Osvaldo uscì. Io rimasi con calma a finirmi il mio caffè.
"E tu che cosa ne pensi di quello che ha raccontato il mio amico Osvaldo?", chiesi a Vincenzo, il barista, che in quel momento era impegnato a lavare alcune tazze. "Trovi che ci sia anche solo qualcosa di ragionevolmente credibile in tutto quello che ha detto?"
"Scusami, ma non sono stato a sentire cosa ha detto", mi rispose lui senza pensarci troppo.
"Frottole. Tutte frottole da pescatore", continuai io. "Mi chiedo perché mai i pescatori siano tutti così, almeno quelli che conosco: fantasiosi ed esagerati. Forse star fuori la notte, saltare i ritmi naturali del sonno e della luce gli fa questi scherzi. Chissà."
Gli pagai il mio caffè e feci per uscire.
"Ehi, aspetta. Stai dimenticando qualcosa qui sul banco. O forse l'ha lasciato qui il tuo amico. Come si chiama?"
"Osvaldo", gli risposi. Io non avevo niente con me. Controllai se fosse roba di Osvaldo. In effetti c'erano delle fatture del mercato ittico, e c'era su il suo nome come venditore. Poi c'era qualche altra cosa che non capivo cosa fosse, e … questa cos'era? Una foto. Fatta di sera, col flash. Aveva in braccio un pesce gigantesco, quasi più grande di lui. E, sembra strano a dirsi, questo grande pesce pareva proprio che sorridesse.

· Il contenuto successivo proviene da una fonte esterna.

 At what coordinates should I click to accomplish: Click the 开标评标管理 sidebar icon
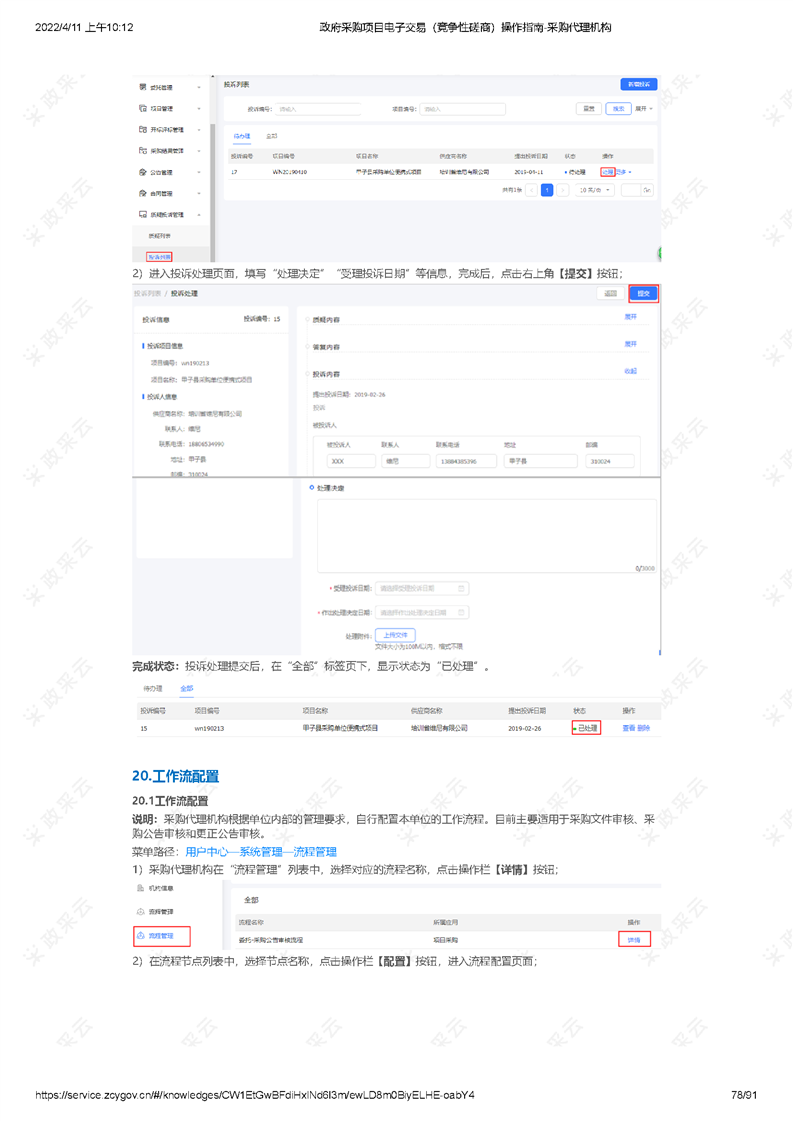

SALAFINO E LA CAFFETTIERA MAGICA
Giacomino era già pronto per la notte, sotto le coperte del suo letto, con indosso il suo pigiamino felpato.
"Papà, mi racconti una storia per favore?"

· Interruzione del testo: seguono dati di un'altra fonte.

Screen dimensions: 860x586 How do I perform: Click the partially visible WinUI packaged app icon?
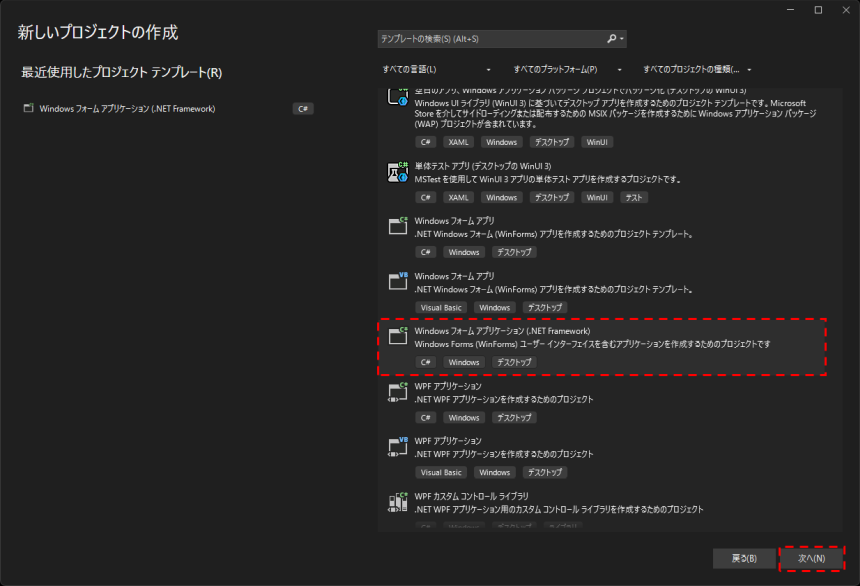[x=398, y=98]
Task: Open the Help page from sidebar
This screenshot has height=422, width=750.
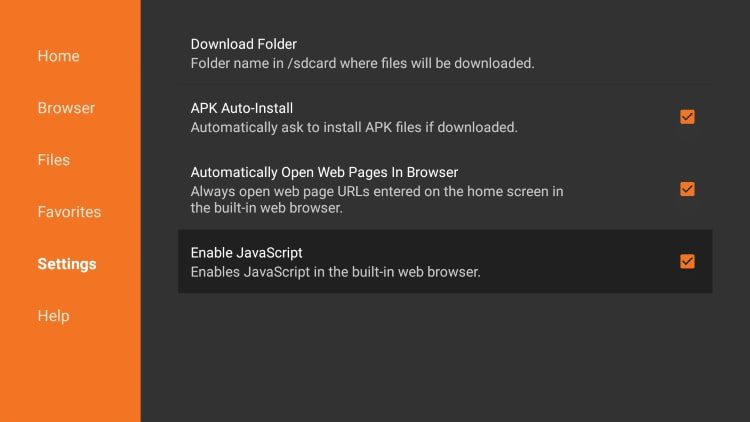Action: [54, 316]
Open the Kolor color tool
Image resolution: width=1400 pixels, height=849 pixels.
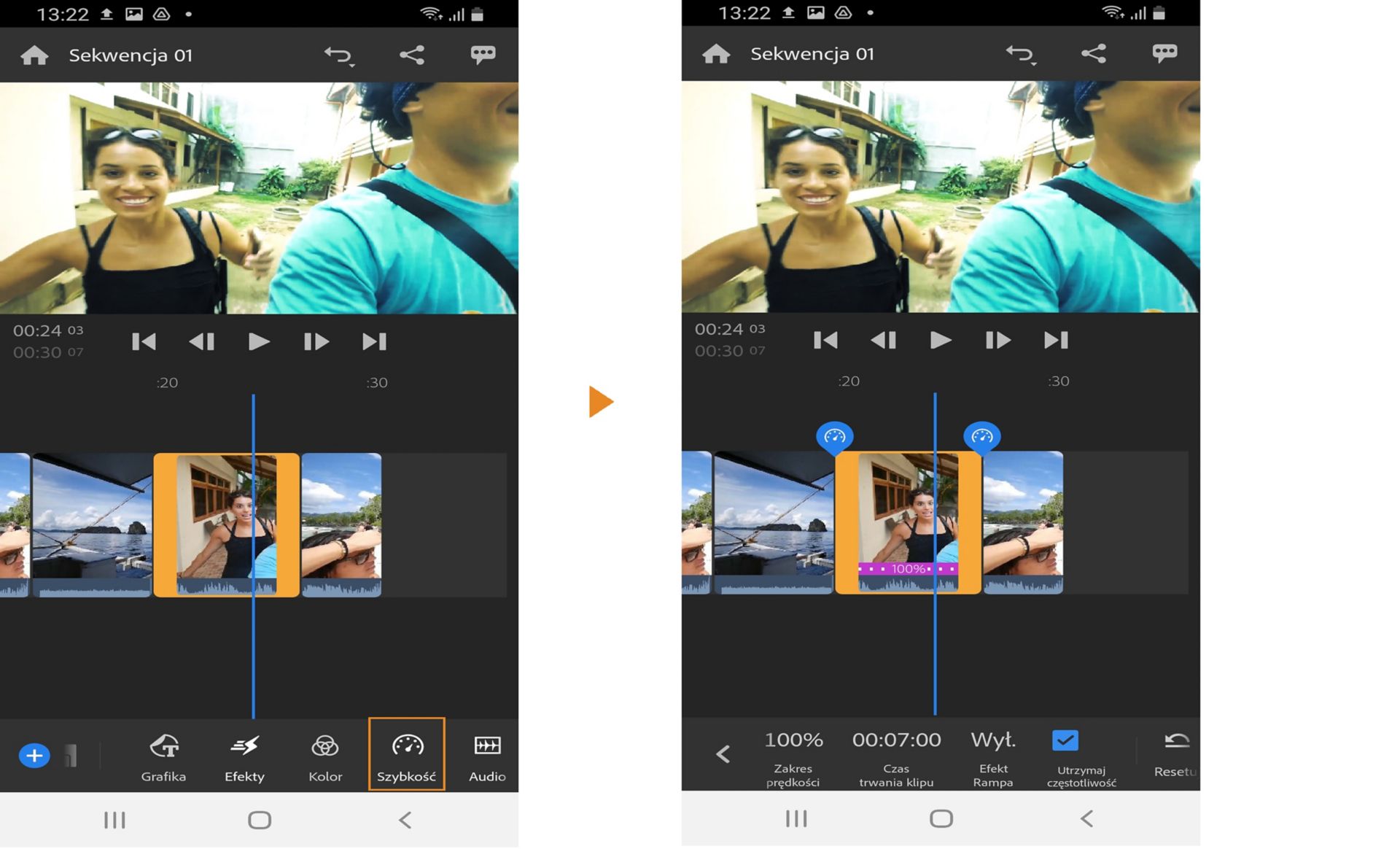point(325,757)

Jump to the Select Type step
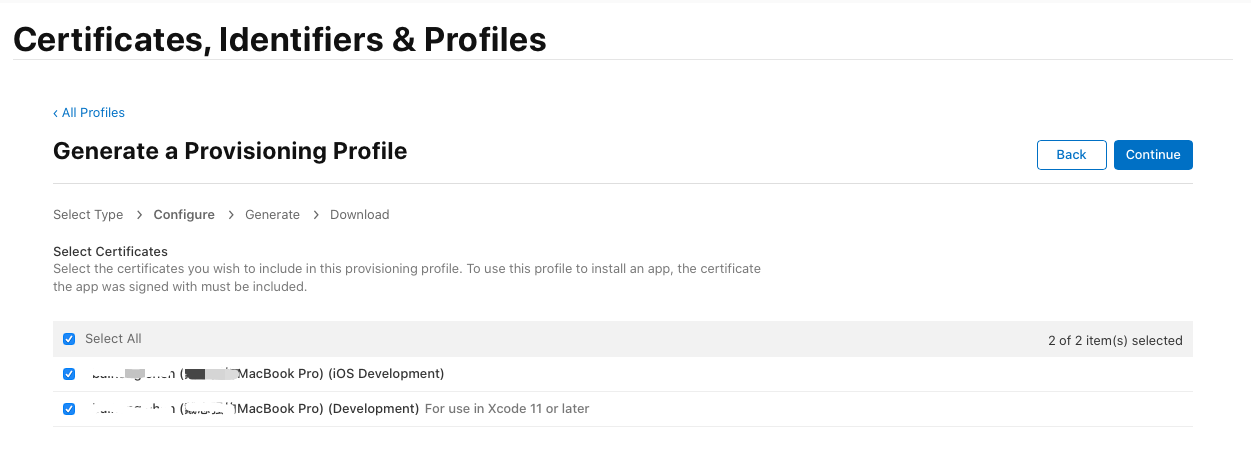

E il papà, come se fosse una cosa nuova e non la loro bella abitudine di tutte le sere, lo accontentò. Prese il suo grande libro delle favole e lo fece aprire ad una pagina a caso.
"Una storia? Va bene. E' uscita Salafino e la caffettiera magica, che mi pare non abbiamo mai letto. Che ne dici, la leggiamo?"
Giacomino fece cenno di sì col capo.
"Allora, vediamo. C'era una volta un ragazzino, mi pare che fosse napoletano, che camminando per strada inciampò in una vecchia caffettiera. Napoletana anche lei. Di quelle che fanno il caffè buono buono. Tu ancora non lo sai, perché sei piccolo ed il caffè forse non lo hai mai assaggiato, ma dicono che più è vecchia la caffettiera, più è buono il caffè. Allora questo ragazzino, che si chiamava Salafino, la raccolse, per vedere che cosa avesse che non andava. In effetti aveva il manico un po' rotto, ed era tutta un po' sbilenca, come si dice, cioè deforme, quasi che fosse stata calpestata da un camion. Ma lui era un ragazzino ingegnoso e pensò che, con un po' di pazienza, avrebbe potuto rimetterla a posto e rivenderla, oppure regalarla. E gira di qua, e tira di là, e forza il manico ed avvita meglio quell'altro pezzo, ad un tratto, come per magia ... Giacomino? Ci sei Giacomino? Ecco che ad un tratto, come per magia, Giacomino si è già addormentato. Va bene, allora sai che cosa facciamo?